Nací a mitad de los dos 50s del siglo pasado en un pueblo que hace frontera con el país más poderoso del orbe, los Estados Unidos de América.
Aún no sabemos si eso se constituye en una ventaja o no, pero la cotidianidad nos gana y convivimos en vecindad, pero de lejos, a pesar de estar tan cerca.
Por disposición geopolítica, la ciudad tiene una playa lejana, pero subdesarrollada desde que tengo uso de razón comparada con algunas de este mismo país.
A los 6 años de vida, un día mi papá llegó cargando una caja con un pequeño cuadro de vidrio de color verde pistache en el centro y con 2 botones; uno para el encendido y el otro para cambiar canales.
¿Qué es eso?, le pregunté. Es una televisión, me contestó.

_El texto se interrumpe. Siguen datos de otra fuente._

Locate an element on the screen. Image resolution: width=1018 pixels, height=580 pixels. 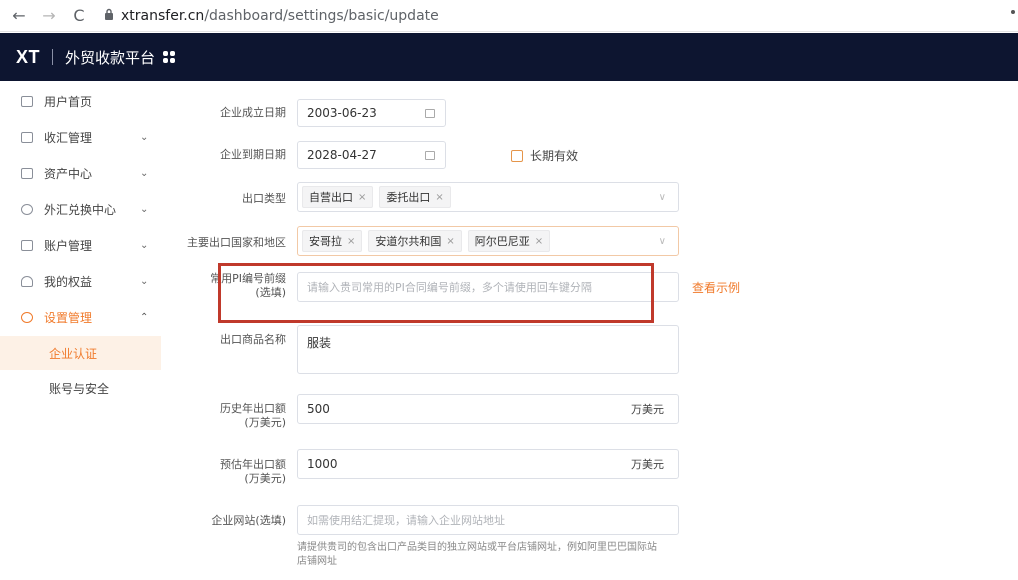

Cuando terminó de colocarla, enchufó el aparato a un enorme “regulador de voltaje” con un “foquito” rojo que indicaba que estaba prendido y me volteó a ver con orgullo, porque según él, habíamos avanzado socialmente comparado con los vecinos.
La caja sólo recibía la emisión de 2 canales: el 4 y el 5 de “lotrolado” y por ende, no entendía el lenguaje, pero aun así, me divertían los programas porque mi imaginación creaba los diálogos entre los personajes.
La serie de “Superman” en blanco y negro, me provocaba querer ser como él: más rápido que una bala, más poderoso que una locomotora y poder brincar un edificio alto de un solo salto”.
Con el paso del tiempo, me di cuenta que se habría creado el instrumento perfecto para el sometimiento de las masas: la caja idiota que no es otra cosa que la televisión.
Después de hacer la tarea, jugábamos al beisbol en algún terreno baldío y ya entrada la tarde, nuestros papás nos llamaban a que nos bañáramos.
Por las tarde noche, jugábamos a las rondas, a las escondidas y a los encantados. Algunas niñas se entretenían jugando al “bebeleche” y permanecían un tanto ajenas a los juegos rudos de los niños.
A algunos amigos sus papás les podían comprar baleros o trompos y a las niñas, Yekis. La destreza se iba adquiriendo conforme se dedicara uno al juego que a uno le interesara.
Todo se jugaba en la calle.
La calle donde los vecinos se saludaban debido al respeto que prevalecía por ser gente de bien, es decir: honrada y trabajadora.
No había necesidad de “prender” el asador ni comprar hartas caguamas para convivir, como hoy se acostumbra en el norte del país.
Los domingos era de ir a misa por las mañanas, al cine matutino después y por las tardes, con ir a darle la vuelta a la plaza bastaba para cohesionar a la
familia.
En esos domingos, se saludaba al maestro como el más preciado mentor, al médico que nos curaba sin antes preguntarnos si teníamos seguro de gastos médicos mayores y a los comerciantes conocidos que no alteraban los precios para conservar el saludo de la gente.
Hoy, todo es diferente.
Los niños no salen a jugar a la calle, por el peligro de ser víctimas de un fuego cruzado entre policías y delincuentes.
Los juegos electrónicos como el xbox, playstation, nintendo switch, sustituyeron a los juegos de madera.
Me pongo a pensar que todo esto de la violencia se pudo haber producido para que se consuman este tipo de artefactos.
Y lo más grave, la gente ya no se saluda, la televisión es más fuertes que nunca y ya no hay saludos amable a los maestros ni a los doctores.